SULAIMANI (ESTA) — Iraq’s Hashid al-Shaabi held a candle-lit vigil on Sunday at Baghdad airport to honor their deputy leader and a top Iranian commander killed in a U.S. drone strike in 2020.
Abu Mahdi al-Muhandis and Qasem Soleimani were killed in a U.S. drone strike near Baghdad international airport on January 3, 2020.
Soleimani headed an elite overseas unit of Iran’s Revolutionary Guards, while Muhandis commanded Hashid al-Shaabi paramilitary network in Iraq.
The United States had accused Soleimani of masterminding attacks by Iranian-aligned militias on U.S. forces in the region.
The strike, ordered by former U.S. president Donald Trump, hit a car in which Soleimani and Muhandis were traveling on the edge of the airport.
The burnout shell of the vehicle remained displayed there.

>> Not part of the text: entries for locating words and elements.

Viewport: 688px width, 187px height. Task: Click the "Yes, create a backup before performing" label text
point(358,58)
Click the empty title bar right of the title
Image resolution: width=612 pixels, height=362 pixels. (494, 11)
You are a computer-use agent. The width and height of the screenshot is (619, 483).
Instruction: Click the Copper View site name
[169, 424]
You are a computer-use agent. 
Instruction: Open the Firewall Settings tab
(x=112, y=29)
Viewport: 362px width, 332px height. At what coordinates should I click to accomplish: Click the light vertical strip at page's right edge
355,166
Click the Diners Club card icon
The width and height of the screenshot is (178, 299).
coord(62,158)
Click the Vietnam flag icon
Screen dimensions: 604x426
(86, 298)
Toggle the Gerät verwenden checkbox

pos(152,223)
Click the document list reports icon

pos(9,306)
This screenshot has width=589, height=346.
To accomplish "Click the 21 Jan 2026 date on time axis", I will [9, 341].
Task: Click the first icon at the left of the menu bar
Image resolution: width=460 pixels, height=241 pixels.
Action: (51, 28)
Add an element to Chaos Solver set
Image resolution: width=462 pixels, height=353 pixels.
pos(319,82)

Hundreds of Hashid al-Shaabi supporters, including men and women who brought children, gathered at the site on Sunday evening to pay tribute to the slain men, according to AFP.
They lit candles that they left by the vehicle as they held pictures of Soleimani and Muhandis and Hashid al-Shaabi flags.

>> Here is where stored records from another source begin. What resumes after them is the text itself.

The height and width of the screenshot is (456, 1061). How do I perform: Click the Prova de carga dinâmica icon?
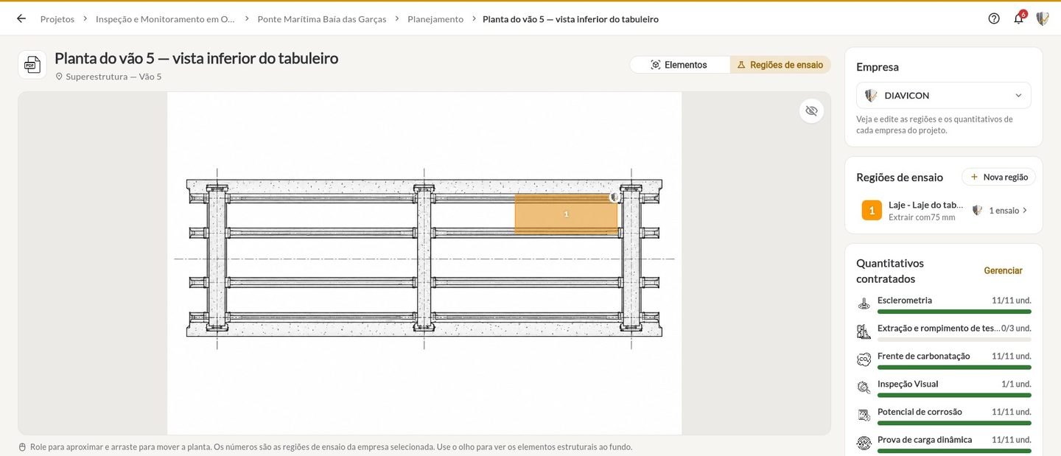point(864,443)
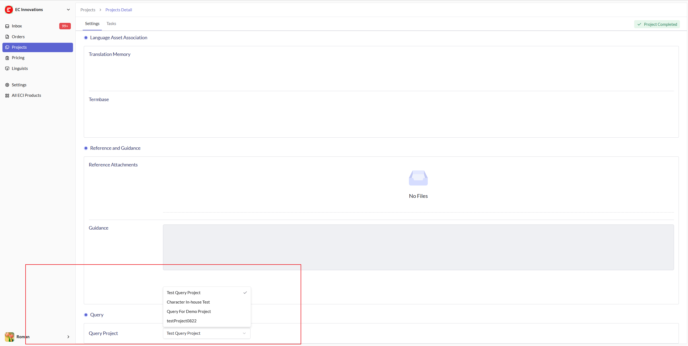Open the Query Project dropdown
The width and height of the screenshot is (688, 346).
click(x=206, y=333)
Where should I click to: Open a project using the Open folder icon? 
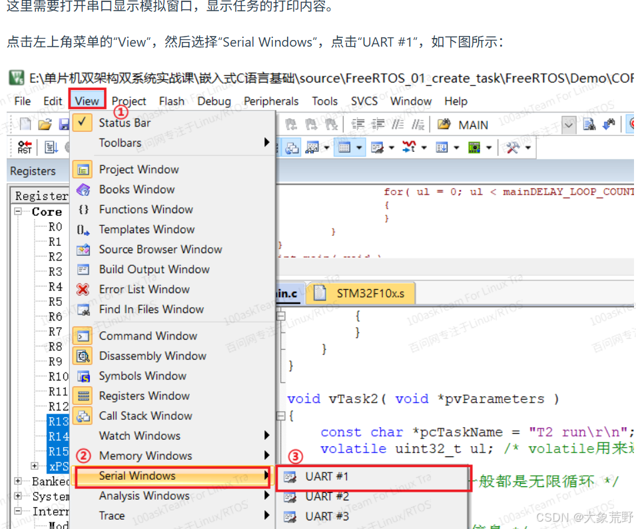(45, 125)
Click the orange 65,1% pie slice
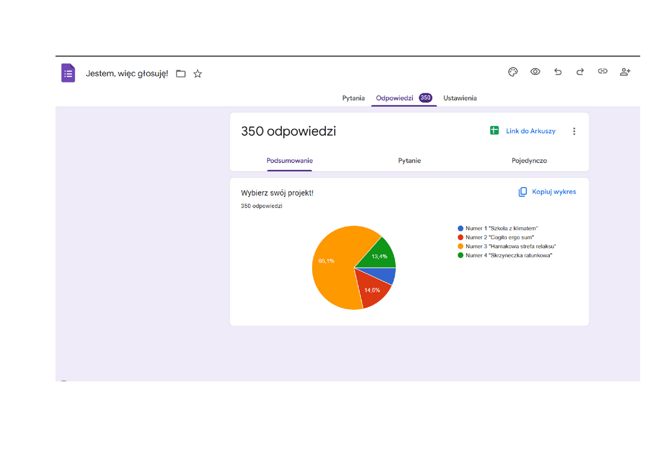 click(333, 269)
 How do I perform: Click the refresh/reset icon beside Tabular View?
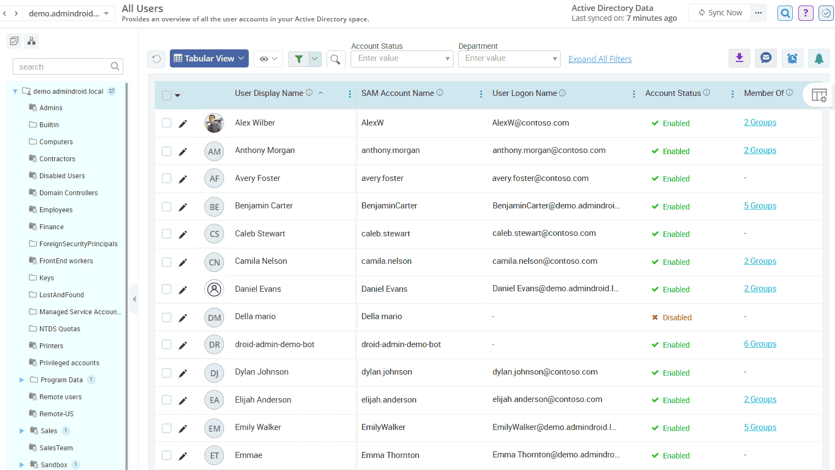click(156, 58)
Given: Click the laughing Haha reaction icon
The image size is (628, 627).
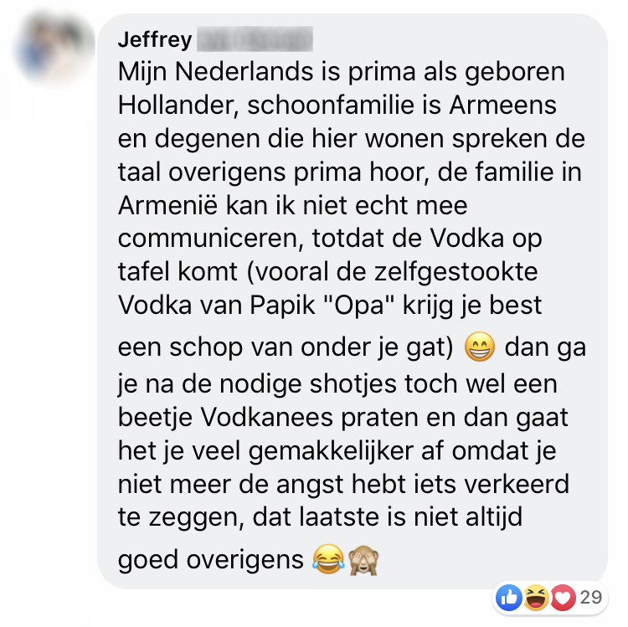Looking at the screenshot, I should (x=536, y=598).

On Saturday, thousands of Hashid supporters filled a Baghdad square to honor the two commanders’ killing.
Iraqi media cited intelligence sources as saying on Saturday that pro-Iranian militias planned to attack the U.S. embassy in Baghdad in retaliation for the drone strike that killed Soleimani and Muhandis.
Al-Arabiya channel reported that a security document of the Iraqi intelligence revealed the “existence of a plot by pro-Iranian militias to target the U.S. embassy with missiles” in retaliation of the assassination of Soleimani and al-Muhandis.
“The document recommended intensifying security efforts in Baghdad and conducting thorough searches in the Palestine Street area, where armed militias loyal to Iran are present,” Al-Arabia said.
Days after the U.S. drone strike, Iran retaliated with a rocket attack on an Iraqi air base where U.S. forces were stationed, and Iranian forces on high alert mistakenly shot down a Ukrainian passenger airliner taking off from Tehran.
Since then, dozens of rockets and roadside bombs have targeted U.S. security, military and diplomatic sites in Iraq.